━━ EXTRAIT DU TEXTE ━━

Comment pourrait-on aménager des passerelles entre industries créatives et secteur culturel ?
Hotel 71 est là pour cela… Cette structure a clairement pour vocation de soutenir les projets culturels émergents. Nous voulons être présents pour la nouvelle génération qui arrive, dans un contexte sans doute encore plus difficile que celui dans lequel nous avons démarré. Mais nous voulons pouvoir leur dire qu’il n’y a pas de fatalité, et pouvoir partager avec eux nos stratégies et nos méthodologies.
Il y a donc des zones de recoupement entre le secteur culturel dit classique et celui qui émerge. Il est clair que le secteur culturel a besoin de renouveler son approche. Il peut avoir besoin de compétences techniques, par exemple sur la gestion de la data et des données qui est actuellement en jachère. Et réciproquement, les start-up ont besoin de la créativité des acteurs culturels.
Si nous avons le savoir faire pour accompagner l’émergence de projets, si nous sommes capable de soutenir l’entrepreneuriat, nous n’avons pas non plus mandat pour aider les grandes institutions culturelles à se recontextualiser dans leur époque ! Nous ne sommes qu’une modeste PME culturelle, nous n’avons pas de commande pour repenser le paysage culturel…. Chacun doit prendre ses responsabilités.

━━━

* À FAIRE
[A] Répondez aux questions suivantes sur l'extrait consacré à Hotel 71 :
(i) Quelle est la vocation de Hotel 71 ?
(ii) Dans quel domaine le secteur culturel peut-il avoir besoin de compétences techniques ?
(iii) Comment la structure se définit-elle dans le dernier paragraphe ?
[B] Prolongez l'extrait sur Hotel 71 et le secteur culturel en enchaînant après sa dernière phrase.

━━ MATÉRIEL FOURNI ━━

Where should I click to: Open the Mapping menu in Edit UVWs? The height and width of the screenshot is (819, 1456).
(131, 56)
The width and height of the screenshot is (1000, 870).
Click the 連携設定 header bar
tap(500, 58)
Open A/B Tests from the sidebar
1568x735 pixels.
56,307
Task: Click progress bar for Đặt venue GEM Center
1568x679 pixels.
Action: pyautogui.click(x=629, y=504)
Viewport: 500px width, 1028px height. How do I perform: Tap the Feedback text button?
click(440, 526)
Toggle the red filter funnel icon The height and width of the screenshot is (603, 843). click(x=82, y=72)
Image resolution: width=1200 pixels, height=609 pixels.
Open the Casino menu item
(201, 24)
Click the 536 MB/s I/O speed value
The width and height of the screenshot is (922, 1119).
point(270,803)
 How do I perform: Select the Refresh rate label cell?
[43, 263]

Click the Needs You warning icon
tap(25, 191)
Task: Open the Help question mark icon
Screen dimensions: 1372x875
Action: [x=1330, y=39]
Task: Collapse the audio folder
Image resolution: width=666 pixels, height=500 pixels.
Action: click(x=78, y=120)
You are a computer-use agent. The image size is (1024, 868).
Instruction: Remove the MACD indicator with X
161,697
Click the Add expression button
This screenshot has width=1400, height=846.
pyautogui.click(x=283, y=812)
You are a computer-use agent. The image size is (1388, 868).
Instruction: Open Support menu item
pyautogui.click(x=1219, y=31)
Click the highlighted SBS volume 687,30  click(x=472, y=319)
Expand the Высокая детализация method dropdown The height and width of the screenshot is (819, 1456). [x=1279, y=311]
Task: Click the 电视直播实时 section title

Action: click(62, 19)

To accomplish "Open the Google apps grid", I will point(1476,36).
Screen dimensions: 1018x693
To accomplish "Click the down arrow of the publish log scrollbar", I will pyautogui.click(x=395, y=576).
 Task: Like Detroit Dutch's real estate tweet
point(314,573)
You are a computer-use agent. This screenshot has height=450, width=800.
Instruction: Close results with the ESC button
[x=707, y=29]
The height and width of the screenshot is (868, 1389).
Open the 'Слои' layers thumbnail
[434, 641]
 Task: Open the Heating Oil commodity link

━━━

* TÂCHES RÉSOLUES
[A]
(i) Soutenir les projets culturels émergents.
(ii) La gestion de la data et des données.
(iii) Comme une modeste PME culturelle.

[B]
Il nous arrive parfois d’être sollicités en tant qu’ingénieurs culturels. Toutefois, Arty Farty n’a pas développé cette activité, car nous sommes partenaires de Scintillo-Troisième Pôle. L’outil existant déjà dans notre éco-système, nous ferons appel à eux en cas de commande, et nous travaillerons ensemble.
Clairement, les autres pays européens ont des environnements plus propices au développement de l’entrepreneuriat culturel. En France, la situation est très bloquée, surtout au niveau national. Le Ministère de la Culture est nécrosé et à ce stade, il me paraît irréformable.
Bien que l’on parle de l’assèchement des finances publiques, les budgets affectés à la culture demeurent conséquents. Faut-il employer autrement ces subsides ?
Nous considérons qu’il faut sanctuariser les moyens de la culture. Mais ceci posé, c’est la manière d’employer ces ressources et leur répartition qu’il faut changer en urgence. Nous militons pour que l’argent public serve à l’amorçage des activités. La collectivité doit investir sur le démarrage, pour permettre des conditions de développement. Actuellement, on est dans cette situation paradoxale ou l’on refuse d’investir pour faire de la subvention. A nos yeux, c’est un non sens et c’est quelque chose que nous disons depuis longtemps ! L’argent public est nécessaire. Si on n’intervient plus, si le secteur culturel est dégagé de la logique de service public, alors il n’y aura plus que des entrepreneurs capitalistiques, dans la lignée de Fimalac, Boloré, Live Nation, Lagardère, qui ont des intentions qui n’ont rien à voir avec la logique d’un service public culturel que nous défendons.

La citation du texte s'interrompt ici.